Available data>
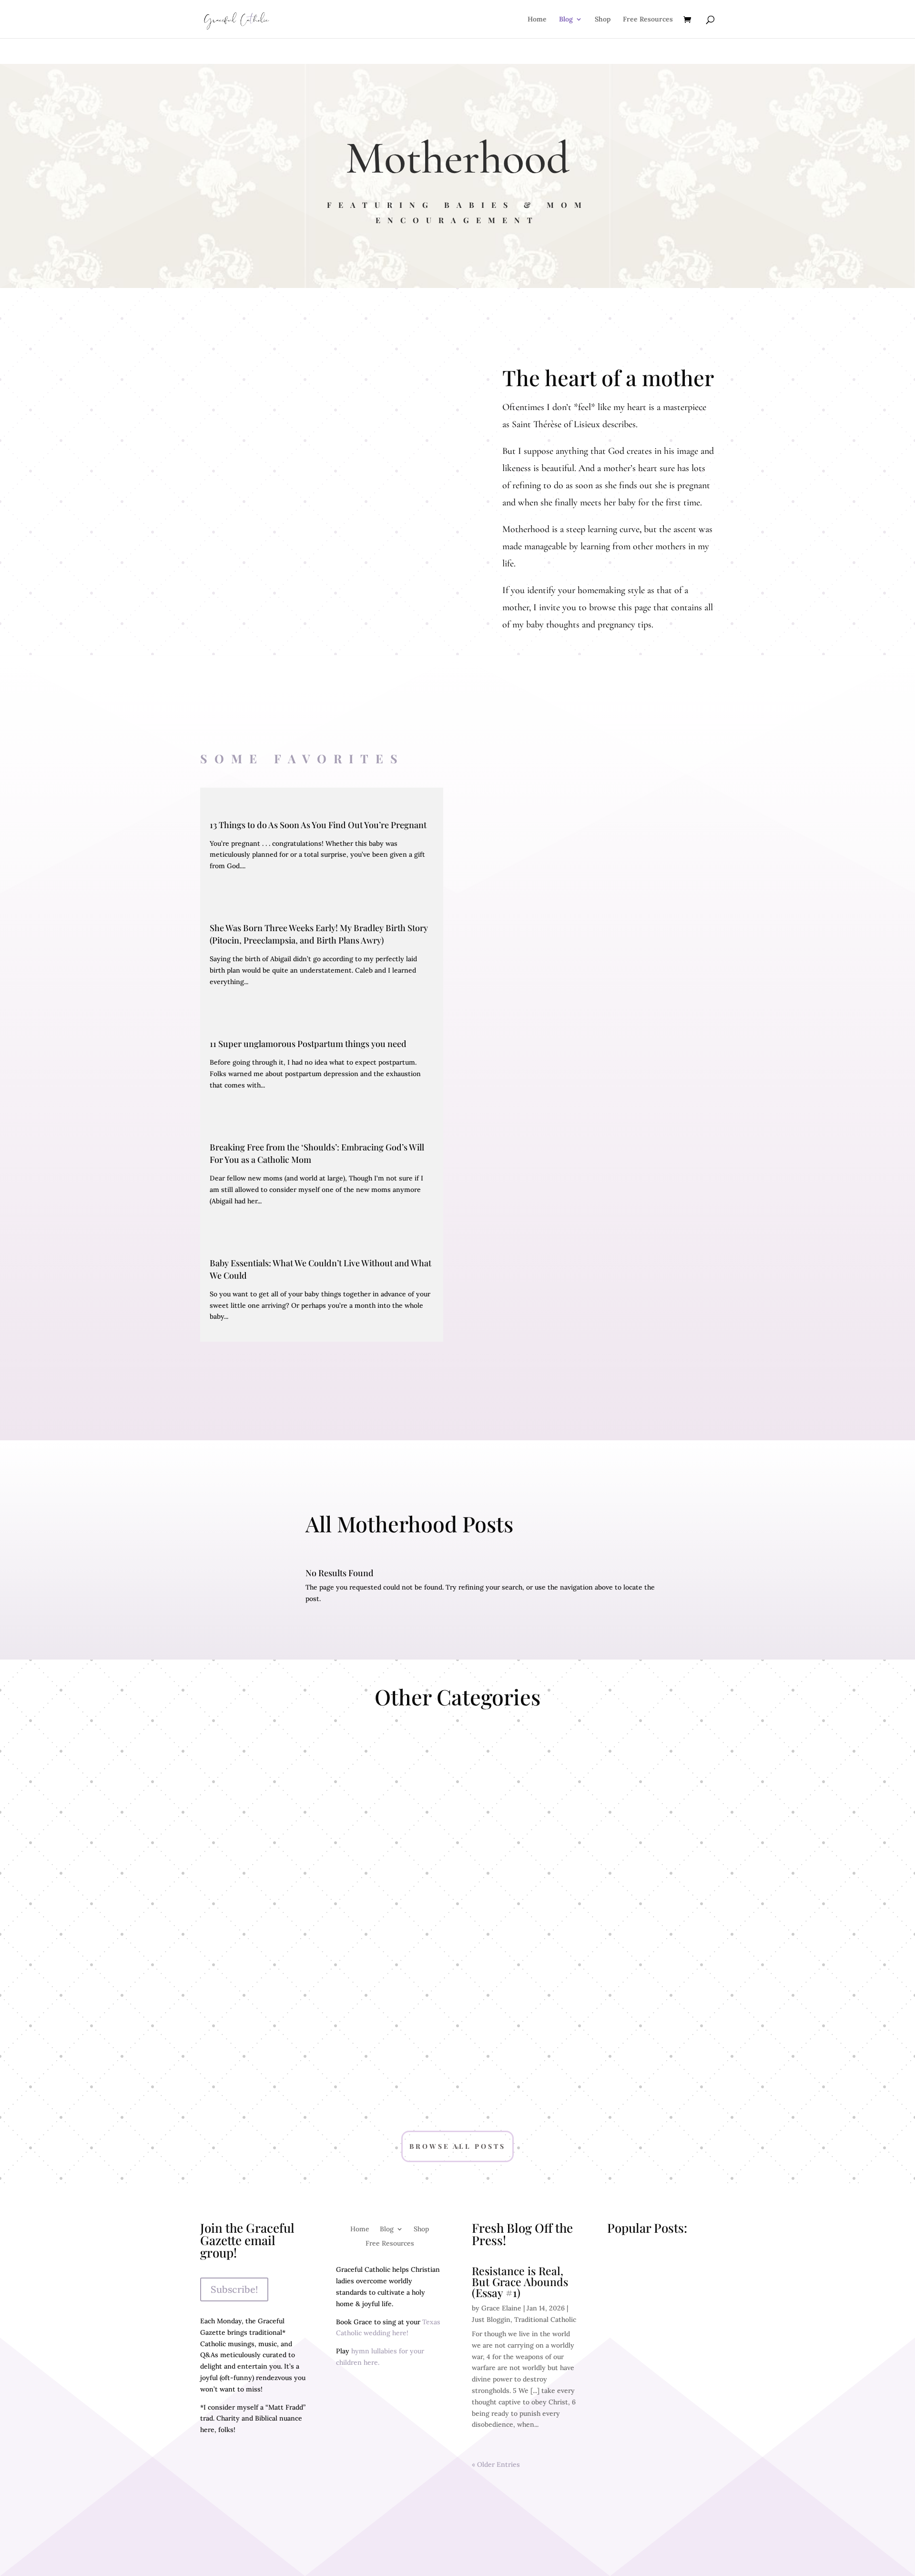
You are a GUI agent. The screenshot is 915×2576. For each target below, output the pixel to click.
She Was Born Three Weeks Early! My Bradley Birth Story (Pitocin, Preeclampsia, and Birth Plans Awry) (319, 934)
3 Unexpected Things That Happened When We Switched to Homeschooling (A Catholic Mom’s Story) (659, 2360)
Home (537, 19)
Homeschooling (638, 1830)
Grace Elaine (501, 2308)
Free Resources (648, 19)
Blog (566, 19)
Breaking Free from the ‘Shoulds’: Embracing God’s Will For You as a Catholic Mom (317, 1153)
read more (631, 2297)
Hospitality (457, 2018)
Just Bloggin (491, 2319)
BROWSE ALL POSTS (457, 2146)
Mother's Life (638, 2001)
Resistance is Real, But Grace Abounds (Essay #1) (520, 2281)
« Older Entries (496, 2464)
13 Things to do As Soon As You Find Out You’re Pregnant (318, 825)
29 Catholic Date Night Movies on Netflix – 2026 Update (659, 2447)
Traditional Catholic (457, 1830)
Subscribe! (234, 2289)
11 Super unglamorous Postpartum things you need (308, 1043)
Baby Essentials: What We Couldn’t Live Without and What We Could (320, 1269)
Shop (602, 19)
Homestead (276, 1830)
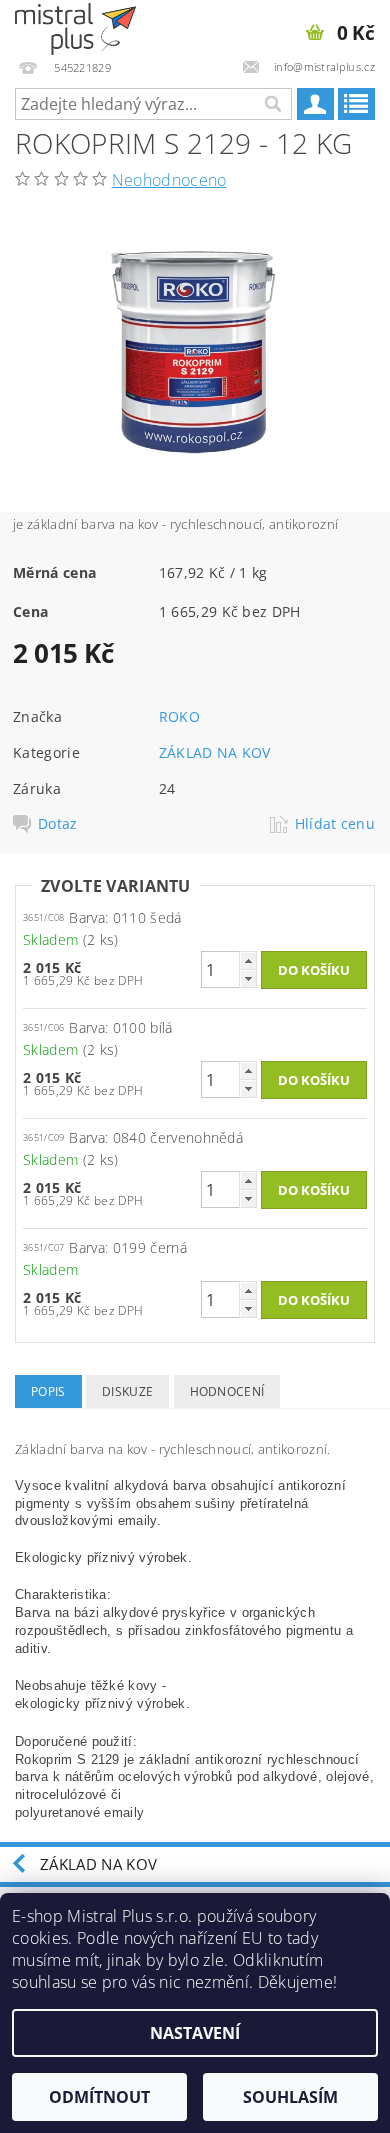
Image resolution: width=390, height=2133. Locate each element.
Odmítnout (99, 2097)
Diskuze (127, 1391)
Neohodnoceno (169, 180)
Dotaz (58, 824)
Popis (48, 1391)
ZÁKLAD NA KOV (215, 752)
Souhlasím (290, 2097)
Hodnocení (227, 1391)
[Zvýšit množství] (248, 960)
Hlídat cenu (335, 824)
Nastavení (195, 2033)
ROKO (179, 716)
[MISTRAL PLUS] (75, 26)
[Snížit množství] (248, 978)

Work request>
For every line above that has "Grace" in it, copy the line.

Answer>
Grace Elaine (501, 2308)
Resistance is Real, But Grace Abounds (Essay #1) (520, 2281)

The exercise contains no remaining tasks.